近年中性子の利用は、国家安全保障に関わる核物質の検出、がん細胞を選択的に破壊する治療、結晶構造解析や宇宙における重元素の起源解明など、様々な分野で重要になっている。そして中性子を検出する手法として、ヘリウムガスなどを中性子捕獲物質として利用する比例計数管や、中性子入射に伴う発光を利用する各種シンチレータが、広く使われている。これらの検出器は概して大きく、携行してその場測定するには適していない。

また、核反応を通じて中性子を捕獲する能力の高いリチウムの同位体6Liが注目されているが、リチウムは水に接触すると激しい反応を起こして粉々になることから、リチウムを半導体に安定的に集積することは極めて困難な課題とされていた。

今回研究チームは、リチウムを安定的に集積するデバイスとして、リチウム・インジウム・燐・セレン化合物を2D状に積層した半導体を見出した。「この化合物(LiInP2Se6)の結晶構造は独特で、この材料の重要な特徴だ。
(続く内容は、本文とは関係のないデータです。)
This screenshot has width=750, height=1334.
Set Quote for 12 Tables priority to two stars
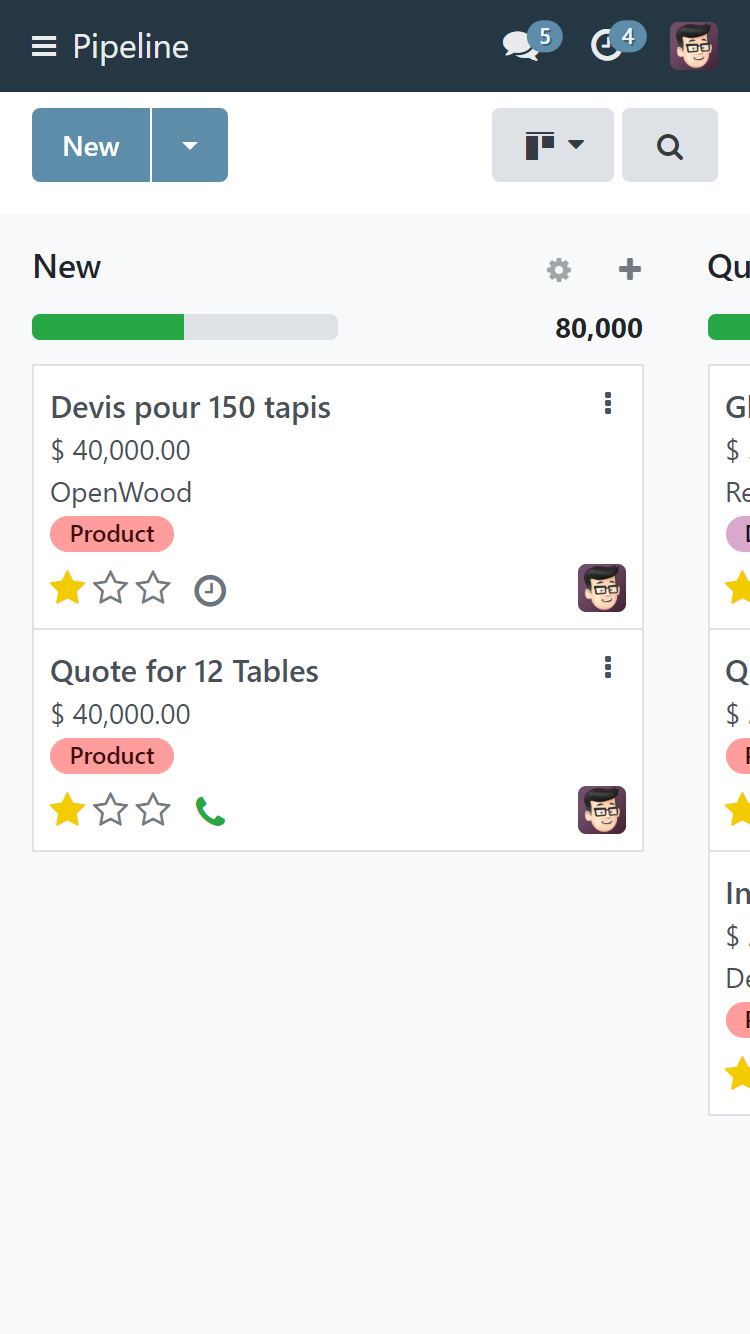click(110, 809)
この結晶においてリチウムは積層の内部に存在し、水と接することはない」と、ノースウェスタン大学化学科のMercouri Kanatzidis教授は説明する。

LiInP2Se6において中性子捕獲能力の高い6Li同位体が95%まで濃縮され、非常に高い中性子捕獲断面積を持つ。また、半導体としてバンドギャップ2.06eVの好ましい電子構造を有しており、電荷輸送効率が高く信号応答性に優れ、中性子捕獲に伴って誘起される電気信号を直接検知する。その結果、この半導体を活用した中性子検出器は、非常に弱い線源からの熱中性子でも、ナノ秒以内に高効率かつ高精度に検知することが実証された。
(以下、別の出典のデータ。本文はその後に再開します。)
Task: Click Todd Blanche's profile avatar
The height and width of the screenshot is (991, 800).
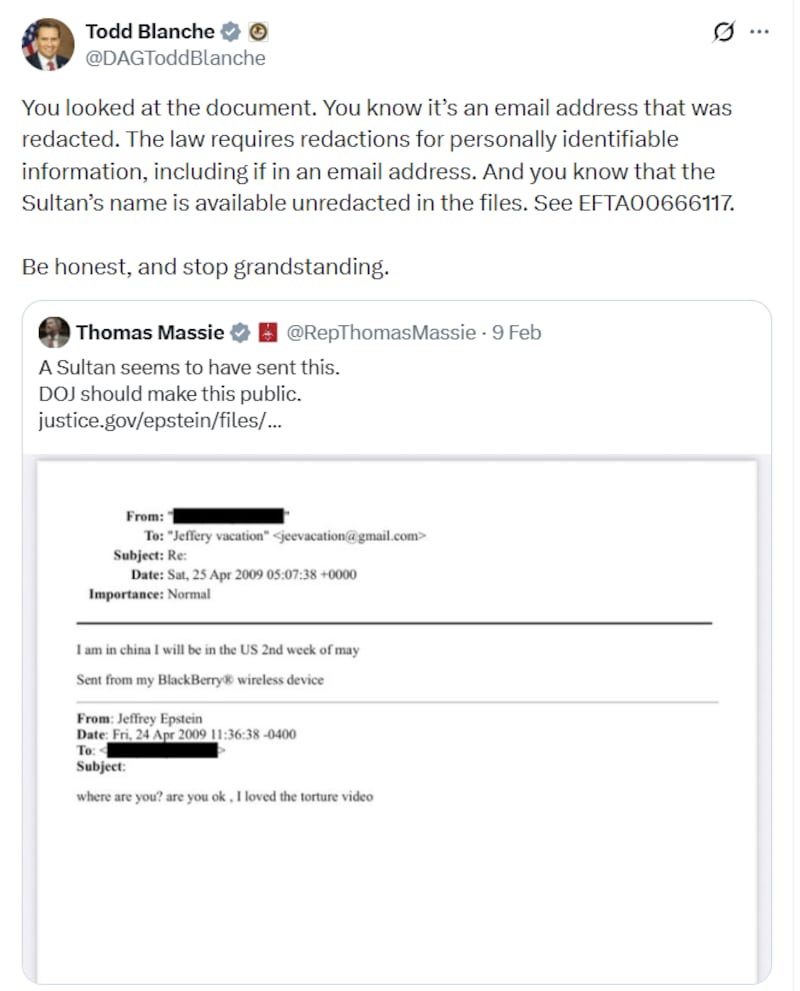Action: coord(48,44)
6Li同位体は、自然界ではリチウム元素のうち7.5%存在し、資源的にもある程度豊富で安価と言える。開発された中性子検出器は安定であり、携行してその場測定可能なコンパクトなデバイスとして、また、結晶アレイを構成することにより強力な検出器としても活用できる。更に、ガンマ線のような他の放射線と区別することができ、誤った警報を防止することも可能である。中性子検出ニーズは、安全保障分野に加えて、放射線安全管理、天文学、プラズマ物理、材料科学、結晶学の分野など、今後さらに拡大するとみられており、「この新しい半導体のように、色々なサイズおよび種類の中性子検出器を持つことは重要なことだ」と、Kanatzidis教授は語る。